--- Exercise goal ---
Check every line in the listing below for "profile". Copy the ones where it occurs.
^^^^^^^^^^^^^^^^
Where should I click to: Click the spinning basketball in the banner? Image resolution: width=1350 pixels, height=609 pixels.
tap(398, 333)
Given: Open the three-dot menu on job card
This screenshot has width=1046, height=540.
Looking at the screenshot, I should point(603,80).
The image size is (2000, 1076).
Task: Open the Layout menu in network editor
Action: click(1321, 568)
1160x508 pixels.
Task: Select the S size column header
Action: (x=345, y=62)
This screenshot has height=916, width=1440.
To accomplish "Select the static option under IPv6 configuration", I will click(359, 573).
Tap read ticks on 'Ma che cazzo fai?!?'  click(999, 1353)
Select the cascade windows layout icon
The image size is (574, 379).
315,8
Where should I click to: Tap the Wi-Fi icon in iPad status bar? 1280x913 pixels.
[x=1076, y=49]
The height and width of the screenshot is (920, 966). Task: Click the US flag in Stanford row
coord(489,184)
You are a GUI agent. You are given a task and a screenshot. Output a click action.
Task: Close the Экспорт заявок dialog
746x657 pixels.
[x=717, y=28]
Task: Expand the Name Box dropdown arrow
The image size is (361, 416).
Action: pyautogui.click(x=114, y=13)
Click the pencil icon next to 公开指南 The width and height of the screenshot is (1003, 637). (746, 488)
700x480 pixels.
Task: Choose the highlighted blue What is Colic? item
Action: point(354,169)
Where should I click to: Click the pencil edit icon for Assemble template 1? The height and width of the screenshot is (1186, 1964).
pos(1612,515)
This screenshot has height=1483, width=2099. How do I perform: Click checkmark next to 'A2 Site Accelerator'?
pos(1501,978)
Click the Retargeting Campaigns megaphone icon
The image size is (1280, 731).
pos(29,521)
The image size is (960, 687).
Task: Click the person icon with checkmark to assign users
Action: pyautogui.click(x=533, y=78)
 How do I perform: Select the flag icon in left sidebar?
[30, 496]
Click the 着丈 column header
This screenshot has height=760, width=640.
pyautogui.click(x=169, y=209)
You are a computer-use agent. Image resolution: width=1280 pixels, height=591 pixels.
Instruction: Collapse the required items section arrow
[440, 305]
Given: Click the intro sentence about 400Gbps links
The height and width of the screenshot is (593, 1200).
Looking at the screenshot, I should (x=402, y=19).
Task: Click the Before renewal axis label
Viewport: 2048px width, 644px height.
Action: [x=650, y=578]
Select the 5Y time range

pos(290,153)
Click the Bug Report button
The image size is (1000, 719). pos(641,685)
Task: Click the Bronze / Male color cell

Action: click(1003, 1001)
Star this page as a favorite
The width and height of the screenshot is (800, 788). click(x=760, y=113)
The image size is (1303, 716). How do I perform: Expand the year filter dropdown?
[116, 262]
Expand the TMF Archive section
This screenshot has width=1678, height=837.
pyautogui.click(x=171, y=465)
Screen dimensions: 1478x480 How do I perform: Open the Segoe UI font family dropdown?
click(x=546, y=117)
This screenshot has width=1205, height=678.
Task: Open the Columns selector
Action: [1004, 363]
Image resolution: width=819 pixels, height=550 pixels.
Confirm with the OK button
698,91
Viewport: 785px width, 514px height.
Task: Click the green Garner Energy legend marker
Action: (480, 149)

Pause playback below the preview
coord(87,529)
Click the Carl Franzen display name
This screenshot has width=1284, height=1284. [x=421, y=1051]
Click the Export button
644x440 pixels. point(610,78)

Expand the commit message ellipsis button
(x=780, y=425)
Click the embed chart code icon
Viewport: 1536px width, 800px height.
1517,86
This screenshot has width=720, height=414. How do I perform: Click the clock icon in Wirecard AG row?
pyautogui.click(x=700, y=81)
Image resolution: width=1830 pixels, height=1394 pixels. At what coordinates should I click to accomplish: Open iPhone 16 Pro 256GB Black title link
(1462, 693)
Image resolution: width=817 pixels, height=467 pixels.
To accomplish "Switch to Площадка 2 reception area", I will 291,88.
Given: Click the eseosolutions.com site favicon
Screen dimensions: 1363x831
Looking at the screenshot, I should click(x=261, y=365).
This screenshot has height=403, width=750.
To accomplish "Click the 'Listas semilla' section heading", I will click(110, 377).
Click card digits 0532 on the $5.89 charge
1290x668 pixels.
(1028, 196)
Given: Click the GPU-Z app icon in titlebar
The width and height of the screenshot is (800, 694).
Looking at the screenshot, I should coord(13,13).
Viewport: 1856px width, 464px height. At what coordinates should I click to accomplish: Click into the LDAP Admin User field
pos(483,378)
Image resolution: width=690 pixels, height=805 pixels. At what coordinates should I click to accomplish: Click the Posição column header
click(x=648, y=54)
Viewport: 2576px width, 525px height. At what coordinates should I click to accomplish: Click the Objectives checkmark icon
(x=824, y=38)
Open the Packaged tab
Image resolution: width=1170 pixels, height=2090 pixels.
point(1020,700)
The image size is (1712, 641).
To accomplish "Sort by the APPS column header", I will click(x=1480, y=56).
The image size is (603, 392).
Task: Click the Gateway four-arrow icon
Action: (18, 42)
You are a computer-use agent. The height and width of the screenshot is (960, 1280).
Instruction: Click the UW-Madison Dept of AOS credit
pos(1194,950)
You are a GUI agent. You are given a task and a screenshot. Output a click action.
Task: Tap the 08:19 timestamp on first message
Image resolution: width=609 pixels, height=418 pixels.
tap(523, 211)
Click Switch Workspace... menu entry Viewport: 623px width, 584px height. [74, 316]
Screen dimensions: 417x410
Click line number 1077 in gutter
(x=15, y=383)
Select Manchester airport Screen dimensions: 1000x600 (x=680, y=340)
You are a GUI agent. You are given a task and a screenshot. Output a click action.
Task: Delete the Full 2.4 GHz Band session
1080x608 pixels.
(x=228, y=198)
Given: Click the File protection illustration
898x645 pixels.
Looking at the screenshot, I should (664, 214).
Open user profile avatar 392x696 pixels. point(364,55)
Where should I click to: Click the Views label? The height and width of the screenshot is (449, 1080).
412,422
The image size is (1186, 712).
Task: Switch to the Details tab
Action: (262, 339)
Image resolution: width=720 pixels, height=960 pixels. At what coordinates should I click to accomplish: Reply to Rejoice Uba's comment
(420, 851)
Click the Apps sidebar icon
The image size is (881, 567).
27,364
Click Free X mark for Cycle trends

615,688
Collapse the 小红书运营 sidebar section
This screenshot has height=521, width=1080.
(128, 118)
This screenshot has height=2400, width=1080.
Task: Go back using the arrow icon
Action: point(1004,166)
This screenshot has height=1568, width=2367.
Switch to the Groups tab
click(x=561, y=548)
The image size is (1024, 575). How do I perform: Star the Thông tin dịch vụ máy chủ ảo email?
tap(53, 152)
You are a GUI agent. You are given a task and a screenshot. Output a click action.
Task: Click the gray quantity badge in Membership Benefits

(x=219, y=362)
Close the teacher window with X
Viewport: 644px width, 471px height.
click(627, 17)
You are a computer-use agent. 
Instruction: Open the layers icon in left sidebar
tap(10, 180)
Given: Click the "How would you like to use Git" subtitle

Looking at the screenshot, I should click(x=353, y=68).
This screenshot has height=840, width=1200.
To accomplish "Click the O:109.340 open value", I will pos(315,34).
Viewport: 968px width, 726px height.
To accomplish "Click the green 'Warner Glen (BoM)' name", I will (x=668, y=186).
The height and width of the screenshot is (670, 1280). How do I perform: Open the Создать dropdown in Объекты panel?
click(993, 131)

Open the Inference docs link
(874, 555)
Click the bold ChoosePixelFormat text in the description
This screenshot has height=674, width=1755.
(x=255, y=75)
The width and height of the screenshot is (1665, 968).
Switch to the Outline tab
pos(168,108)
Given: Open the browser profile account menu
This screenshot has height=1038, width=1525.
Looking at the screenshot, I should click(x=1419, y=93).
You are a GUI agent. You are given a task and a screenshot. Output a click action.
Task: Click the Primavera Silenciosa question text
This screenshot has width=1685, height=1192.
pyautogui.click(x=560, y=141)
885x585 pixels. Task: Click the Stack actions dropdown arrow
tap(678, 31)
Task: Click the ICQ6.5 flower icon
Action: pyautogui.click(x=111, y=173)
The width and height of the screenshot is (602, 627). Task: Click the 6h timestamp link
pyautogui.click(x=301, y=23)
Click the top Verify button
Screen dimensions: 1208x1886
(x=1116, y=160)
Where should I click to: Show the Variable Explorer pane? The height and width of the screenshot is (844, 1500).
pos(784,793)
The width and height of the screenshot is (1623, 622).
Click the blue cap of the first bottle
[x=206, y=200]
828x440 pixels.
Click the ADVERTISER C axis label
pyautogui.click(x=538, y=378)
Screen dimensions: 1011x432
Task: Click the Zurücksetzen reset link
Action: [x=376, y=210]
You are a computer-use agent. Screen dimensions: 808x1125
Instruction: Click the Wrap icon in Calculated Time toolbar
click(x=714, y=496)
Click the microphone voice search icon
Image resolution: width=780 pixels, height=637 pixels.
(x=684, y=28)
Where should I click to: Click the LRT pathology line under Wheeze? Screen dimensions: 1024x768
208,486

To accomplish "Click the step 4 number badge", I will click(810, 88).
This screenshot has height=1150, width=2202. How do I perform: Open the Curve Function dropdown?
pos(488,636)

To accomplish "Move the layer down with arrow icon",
^^^^^^^^^^^^^^^^
--- Exercise output ---
Open user profile avatar 392x696 pixels. point(364,55)
Given: Open the browser profile account menu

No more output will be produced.